The US stockmarket responded positively, but it will be some time before it is clear whether the move will allay fears about the economy's health. Recent US economic data have indicated that growth is slowing. A survey by the US National Association of Purchasing Managers - showing manufacturing activity in December at a 10-year low - may have been the final piece of evidence which persuaded the Fed to act.
In its statement accompanying the rate cut announcement, the US central bank pointed to signs of weakening sales and production , falling consumer confidence and the impact of higher energy prices on purchasing power. As inflationary pressures remained weak, it said, an interest rate cut was clearly justified.
The Fed can certainly not be accused of delay in responding to the economic signals.
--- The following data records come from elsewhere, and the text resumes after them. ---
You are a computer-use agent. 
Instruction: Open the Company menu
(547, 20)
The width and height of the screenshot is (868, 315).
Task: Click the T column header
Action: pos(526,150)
It has moved quickly to cut interest rates in a way which should have a significant impact on economic confidence. Its chairman, Mr Alan Greenspan, has a well-earned reputation for management of monetary policy which has helped to sustain the long period of strong growth. In part the move is an admission by the Fed that up to now it has underestimated the extent of the slowdown. That said, in the light of the recent evidence, it is welcome.
The financial markets responded positively with share prices shooting higher. However the Fed will be more concerned about the impact on business and consumer confidence. It remains to be seen whether the reduction will be enough to give a lift to consumer spending and business investment, which have both slackened markedly over the last couple of months. The Fed move will lower borrowing costs, but it also underlines the extent of its concern about the economic outlook. The central bank is thus likely to stand ready to cut interest rates again over the coming weeks if the economic signals remain poor.
For the Irish economy, the determination of the Fed to keep the US economy on a path of stable growth is welcome. Fears that the US could slip into recession have cast doubts over the outlook for our own economy, as it would have affected both inward investment and exports. If instead of slipping into recession, the US economy merely slows somewhat, that will provide a much more favourable backdrop for Ireland over the next couple of years.
Figures from IDA Ireland yesterday, indicated that inward investment from the US and elsewhere continues to contribute significantly to growth here. Separately, the exchequer returns for last year provided further evidence of the momentum of economic growth. If the Fed can help the US economy to avoid recession, then these - and other - positive indicators of Irish economic growth are likely to be sustained throughout this year.